In the End

Oct 08, 2005 14:47


It's nearly 3 PM. I've done nothing constructive.

The bad thing is about a weekly schedule that runs from the time you wake up to the time you go to sleep is that on your days off you are nothing but apathetic. I don't want to do anything that requires brain power but have at least three hours of homework ahead of me (yes, on a Saturday,) as well as at least two hours of house keeping. This is why I have made only two friends in the three years I've been in Wyoming. I live the life of a widow.

It doesn't help that Sarah is gone for at least a month. She took a medical withdraw from school for the rest of the semester, and now I am alone again. She has her own crisis to take care of, one that I can only euphamismically call "needing to rest." As bad as my life is, I am greatful to myself that I never chose to poison my own body. The world is already so much against us that we don't need to give ourselves more problems than necessary.

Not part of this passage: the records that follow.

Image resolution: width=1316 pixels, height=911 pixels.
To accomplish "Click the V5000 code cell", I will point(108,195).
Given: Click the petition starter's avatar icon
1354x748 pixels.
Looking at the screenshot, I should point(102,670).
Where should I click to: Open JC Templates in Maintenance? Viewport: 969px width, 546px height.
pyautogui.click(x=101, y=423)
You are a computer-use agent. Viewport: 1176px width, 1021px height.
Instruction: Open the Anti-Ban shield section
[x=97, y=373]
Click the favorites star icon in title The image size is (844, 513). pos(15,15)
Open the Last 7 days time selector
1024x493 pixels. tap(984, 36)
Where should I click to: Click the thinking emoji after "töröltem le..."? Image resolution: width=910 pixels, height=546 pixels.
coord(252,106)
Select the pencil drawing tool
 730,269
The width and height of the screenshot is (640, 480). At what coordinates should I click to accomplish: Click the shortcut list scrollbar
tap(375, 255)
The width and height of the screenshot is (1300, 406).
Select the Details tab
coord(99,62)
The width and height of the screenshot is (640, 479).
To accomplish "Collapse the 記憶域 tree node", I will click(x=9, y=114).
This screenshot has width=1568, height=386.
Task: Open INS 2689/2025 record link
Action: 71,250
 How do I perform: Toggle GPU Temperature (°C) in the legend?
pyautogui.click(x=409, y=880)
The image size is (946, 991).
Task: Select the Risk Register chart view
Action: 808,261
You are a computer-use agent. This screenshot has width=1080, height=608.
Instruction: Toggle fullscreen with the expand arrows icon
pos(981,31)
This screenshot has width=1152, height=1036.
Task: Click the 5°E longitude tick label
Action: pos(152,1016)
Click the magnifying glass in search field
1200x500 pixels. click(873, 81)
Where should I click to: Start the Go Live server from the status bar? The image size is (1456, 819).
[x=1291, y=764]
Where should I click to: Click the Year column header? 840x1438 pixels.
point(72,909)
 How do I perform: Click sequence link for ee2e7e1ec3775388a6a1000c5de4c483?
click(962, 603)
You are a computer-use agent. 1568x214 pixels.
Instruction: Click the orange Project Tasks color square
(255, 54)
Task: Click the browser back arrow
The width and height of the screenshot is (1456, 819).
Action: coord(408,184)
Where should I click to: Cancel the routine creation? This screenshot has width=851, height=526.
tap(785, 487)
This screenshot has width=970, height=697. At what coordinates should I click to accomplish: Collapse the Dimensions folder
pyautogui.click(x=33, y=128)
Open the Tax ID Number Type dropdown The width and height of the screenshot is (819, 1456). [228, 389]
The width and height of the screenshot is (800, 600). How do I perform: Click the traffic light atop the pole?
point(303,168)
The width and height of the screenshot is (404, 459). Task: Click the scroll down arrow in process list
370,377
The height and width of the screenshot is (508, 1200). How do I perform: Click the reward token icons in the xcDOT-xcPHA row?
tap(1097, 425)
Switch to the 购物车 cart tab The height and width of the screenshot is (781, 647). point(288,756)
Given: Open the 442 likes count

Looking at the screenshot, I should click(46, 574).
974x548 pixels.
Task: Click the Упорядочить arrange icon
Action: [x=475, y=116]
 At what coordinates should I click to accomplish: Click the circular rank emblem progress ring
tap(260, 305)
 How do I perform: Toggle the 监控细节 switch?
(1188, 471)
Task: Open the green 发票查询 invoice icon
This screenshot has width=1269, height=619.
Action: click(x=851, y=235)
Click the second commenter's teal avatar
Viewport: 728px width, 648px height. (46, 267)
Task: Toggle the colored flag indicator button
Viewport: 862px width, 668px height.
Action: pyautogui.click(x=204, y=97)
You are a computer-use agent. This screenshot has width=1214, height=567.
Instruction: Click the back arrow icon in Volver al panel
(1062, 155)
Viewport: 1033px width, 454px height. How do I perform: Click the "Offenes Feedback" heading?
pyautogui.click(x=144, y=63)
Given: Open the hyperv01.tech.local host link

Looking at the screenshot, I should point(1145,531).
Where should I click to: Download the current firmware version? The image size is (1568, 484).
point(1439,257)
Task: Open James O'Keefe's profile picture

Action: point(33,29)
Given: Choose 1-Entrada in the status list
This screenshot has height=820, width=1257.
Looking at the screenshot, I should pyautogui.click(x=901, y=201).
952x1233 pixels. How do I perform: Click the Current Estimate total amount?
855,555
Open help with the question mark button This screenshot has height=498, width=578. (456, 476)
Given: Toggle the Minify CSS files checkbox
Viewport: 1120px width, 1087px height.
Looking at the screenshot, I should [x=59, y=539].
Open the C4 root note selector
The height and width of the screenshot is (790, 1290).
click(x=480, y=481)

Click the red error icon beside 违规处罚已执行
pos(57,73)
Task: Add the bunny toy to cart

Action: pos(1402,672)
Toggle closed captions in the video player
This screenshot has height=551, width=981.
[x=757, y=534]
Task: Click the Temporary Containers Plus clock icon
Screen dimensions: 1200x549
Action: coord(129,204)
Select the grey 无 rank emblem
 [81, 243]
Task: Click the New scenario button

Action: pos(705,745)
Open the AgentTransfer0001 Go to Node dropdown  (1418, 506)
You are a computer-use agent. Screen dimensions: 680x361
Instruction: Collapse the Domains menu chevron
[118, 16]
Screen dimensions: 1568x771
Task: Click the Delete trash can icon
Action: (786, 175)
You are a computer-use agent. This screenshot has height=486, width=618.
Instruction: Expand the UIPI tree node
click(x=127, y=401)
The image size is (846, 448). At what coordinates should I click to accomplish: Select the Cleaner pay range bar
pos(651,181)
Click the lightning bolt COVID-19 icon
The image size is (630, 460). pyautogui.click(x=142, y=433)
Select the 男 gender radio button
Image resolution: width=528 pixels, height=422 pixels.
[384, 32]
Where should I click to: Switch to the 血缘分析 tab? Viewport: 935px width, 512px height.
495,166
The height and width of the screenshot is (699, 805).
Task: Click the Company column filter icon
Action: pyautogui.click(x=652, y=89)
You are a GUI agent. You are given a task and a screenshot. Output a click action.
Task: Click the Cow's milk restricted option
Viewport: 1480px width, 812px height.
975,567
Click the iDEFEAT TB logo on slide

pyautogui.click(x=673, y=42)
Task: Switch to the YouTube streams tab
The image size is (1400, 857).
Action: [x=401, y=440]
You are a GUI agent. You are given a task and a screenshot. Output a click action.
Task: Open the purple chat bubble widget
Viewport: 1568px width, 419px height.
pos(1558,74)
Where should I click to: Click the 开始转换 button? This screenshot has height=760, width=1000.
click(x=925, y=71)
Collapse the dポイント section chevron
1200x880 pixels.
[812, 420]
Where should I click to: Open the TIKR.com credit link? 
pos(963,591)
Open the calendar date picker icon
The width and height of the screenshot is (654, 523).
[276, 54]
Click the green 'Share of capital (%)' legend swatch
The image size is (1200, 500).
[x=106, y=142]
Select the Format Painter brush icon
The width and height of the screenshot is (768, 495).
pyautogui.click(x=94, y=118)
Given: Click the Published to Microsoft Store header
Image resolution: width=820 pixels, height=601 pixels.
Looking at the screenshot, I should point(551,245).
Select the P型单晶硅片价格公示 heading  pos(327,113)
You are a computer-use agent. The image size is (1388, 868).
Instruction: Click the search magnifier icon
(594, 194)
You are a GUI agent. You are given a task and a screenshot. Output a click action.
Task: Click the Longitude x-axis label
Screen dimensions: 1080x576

I look now at my own mother after I was awakened by Sarah's admission of addiction and sigh. A long time ago when I was a young teenager I surpassed my father intellectually, emotionally, in maturity. I thought I'd always have my mother as a bastion of strength to look to. After this time alone in Wyoming when I had pretty much only "myself" as a companion I pulled myself up often enough by my own bootstraps. When my mother moved here in July I thought I'd have a mentor back in my life, the one that I had always held up as the epitome of womanhood. But my mother is now very changed. She cusses more than Loren's wrestling team (which says a lot) and while it is only in jest I often tire of hearing endless fucks and assholes. When I ask her to please stop I am told that I am out of line. Last night when I left her house in disgust the last thing I heard was her hissing on the phone to my aunt, "fuck her sorry ass."... And noticed that once again my mother had a glass of whiskey in her hand. There was already one by her bed, one by the TV, one in her office.

So, as it turns out, "in the end there was only lonliness." I really am alone, surpassing my father, surpassing my mother. I am only twenty-five.